The unique properties of Janus two-dimensional (2D) polymeric materials, with asymmetric dual surfaces, make them ideal for applications such as biosensors, catalysts, and drug delivery systems. In their recent paper, Zhao et al. successfully constructed micro/macro-scale Janus polypeptoid-based 2D structures at the air–water interface using evaporation-induced interfacial self-assembly of amphiphilic BCP poly(ethylene glycol)-b-poly(N-(2-phenylethyl) glycine) (PEG-b-PNPE). Initially, the PEG-b-PNPE was assembled into a monolayer with a uniform thickness of ~2.5 ± 0.1 nm, which was then mechanically compressed into a bilayer structure by Langmuir–Blodgett (LB) technology by increasing surface pressure beyond the critical collapse pressure. The resulting monolayer and bilayer nanostructure spanned hundreds of microns in both dimensions, and exhibited asymmetric wettability on the air and water sides, as determined by dynamic/static optical contact angle/interface tensiometer. The evolution from a monolayer to a bilayer was further tracked using atomic force microscope. The team was also able to prepare macroscopic Janus films with a diameter of ~3.5 mm using the same methods. These micro/macro-scale 2D materials have potential applications in nanoscience and biomedicine, and the results of this study provide a valuable contribution to the field of Janus 2D materials.

In another example, Kashem et al. developed a high-performance and multifunctional film using poly(diallyldimethylammonium chloride) (PDDA) and poly(acrylic acid) (PAA) via a spin-spray-assisted layer-by-layer (SSA-LbL) assembly. The SSA-LbL method was found to be highly efficient and timesaving, resulting in a homogeneous thick film in the tens of micrometer range compared with the conventional immersive assembly method, which typically produces thin films in the nanometer range. When scratches occurred, the film displayed a quick and durable self-healing capability, thanks to the dynamic movement of the flexible polyelectrolyte complex chains at the scratch edges. In addition, the film effectively blocked UV rays by incorporating graphene oxide (GO) and titanium dioxide (TiO2) nanoparticles as UV-blocking additives. Because of the hydrophilic feature of the PDDA/PAA molecules, the film also showed antifog characteristics in different environmental conditions. The researchers investigated the effect of GO and TiO2 nanoparticle concentration on self-healing and UV-protection properties, and identified the optimum concentration range of GO and TiO2 nanoparticles in polyelectrolyte solutions for producing the film with self-healing, UV-blocking, and antifogging features.

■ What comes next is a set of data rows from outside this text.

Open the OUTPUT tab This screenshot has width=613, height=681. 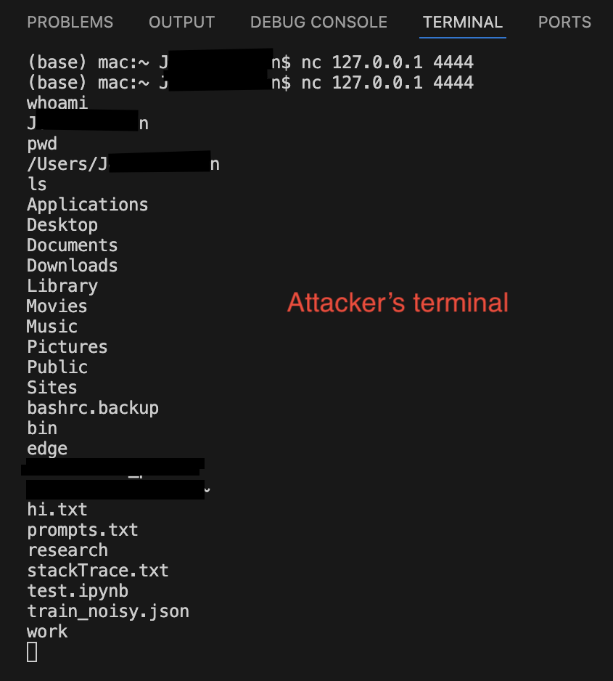click(182, 23)
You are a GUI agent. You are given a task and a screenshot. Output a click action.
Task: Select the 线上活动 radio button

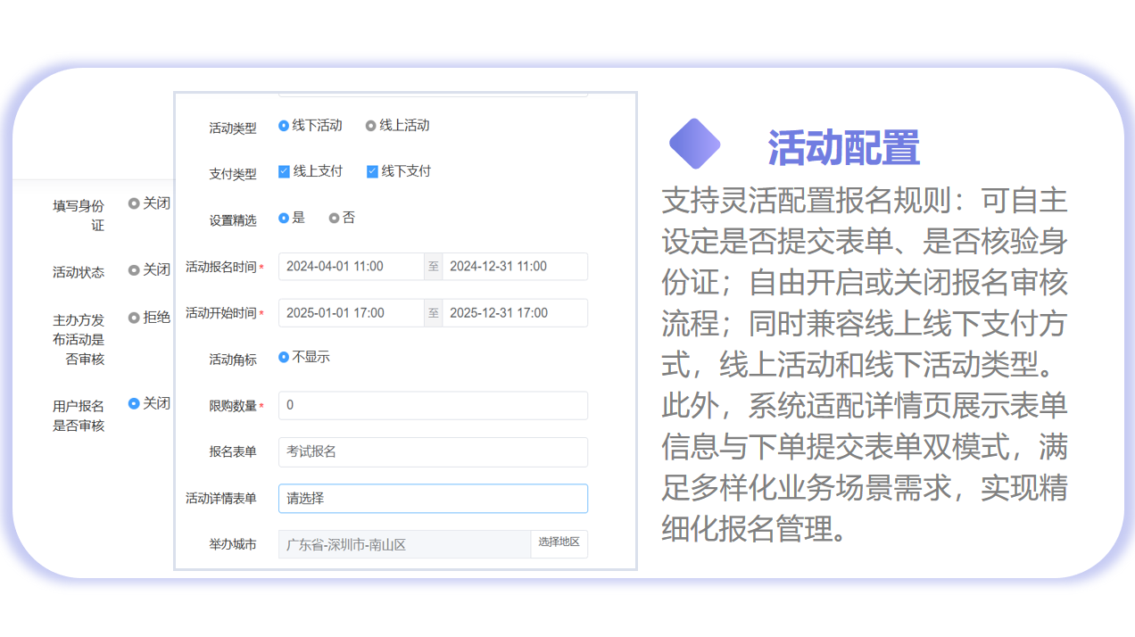(x=371, y=126)
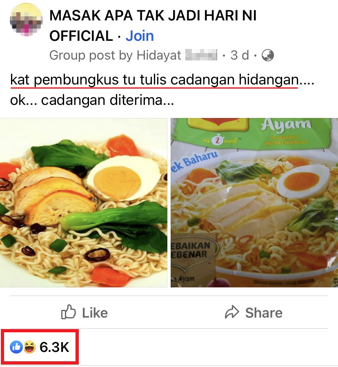The height and width of the screenshot is (367, 338).
Task: Open the MASAK APA TAK JADI HARI NI group title
Action: [x=153, y=25]
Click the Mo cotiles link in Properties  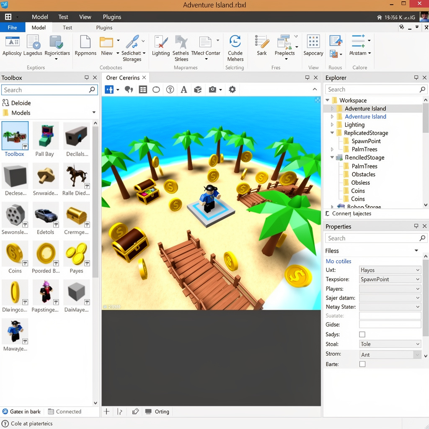pos(339,261)
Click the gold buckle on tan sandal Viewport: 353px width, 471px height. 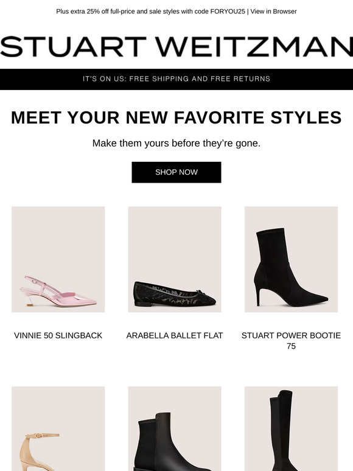(x=38, y=436)
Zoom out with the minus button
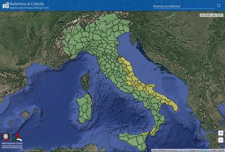225x152 pixels. point(221,140)
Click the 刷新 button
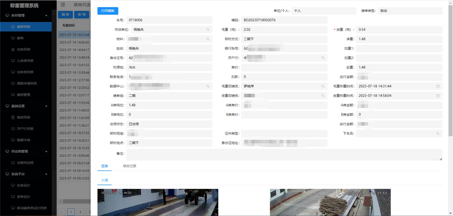The width and height of the screenshot is (453, 216). coord(65,15)
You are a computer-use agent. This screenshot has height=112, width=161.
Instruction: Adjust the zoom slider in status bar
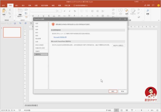tap(141, 110)
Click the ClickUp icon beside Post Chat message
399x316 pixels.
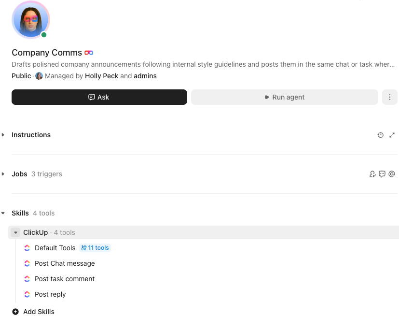point(27,263)
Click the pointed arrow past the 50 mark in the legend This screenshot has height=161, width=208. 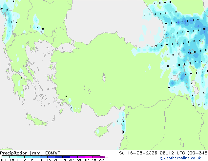tap(104, 157)
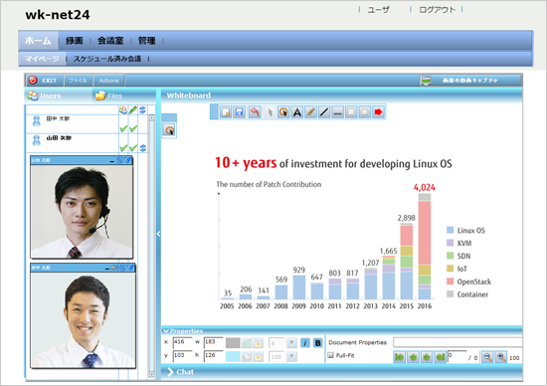
Task: Select the ellipse shape tool
Action: pos(365,112)
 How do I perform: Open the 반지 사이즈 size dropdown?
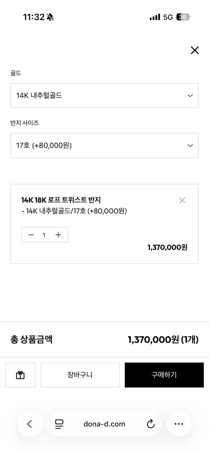point(105,146)
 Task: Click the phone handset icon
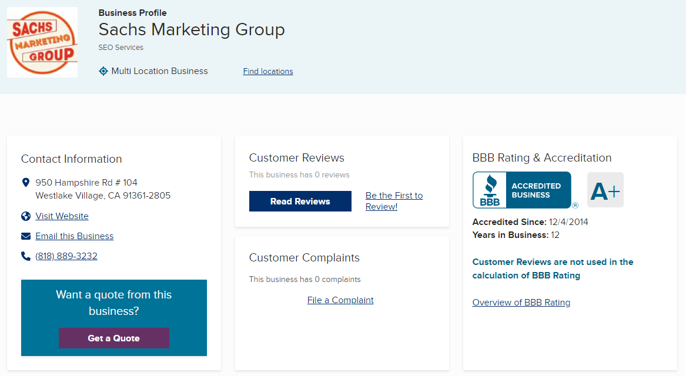[26, 256]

Silk is renowned as the “queen of fibers” due to its lightness, smoothness, and luster. A study by Zhu et al. reported an easy care solution for silk fabrics by crosslinking a thermo-responsive copolymer film onto the surface. The thermo-responsive copolymer—poly(N-isopropylacrylamide-co-oligo[ethylene glycol] methyl ether methacrylate-co-ethylene glycol methacrylate) (P(NM-co-OA300-co-EA360))—was synthesized using sequential atom transfer radical polymerization. By using 1,2,3,4-butanetetracarboxylic acid as crosslinker, the thermos-responsive P(NM-co-OA300-co-EA360) film can be placed onto silk fabric with a transition temperature of around 46 °C. The reversible transition behavior effectively reduces the attachment between lipophilic stains and the film, leading to efficient stain removal. A 30-s rinse with deionized water at 25 °C (below its transition temperature) can remove 60% of stains. Moreover, during outdoor activities or drying, the crosslinked P(NM-co-OA300-co-EA360) film becomes hydrophobic, allowing water molecules to quickly evaporate from the silk fabrics; the drying process was found to be 25% faster than without the crosslinked film. These excellent properties make silk fabric crosslinked with the thermo-responsive copolymer film suitable for designing silk-based clothing.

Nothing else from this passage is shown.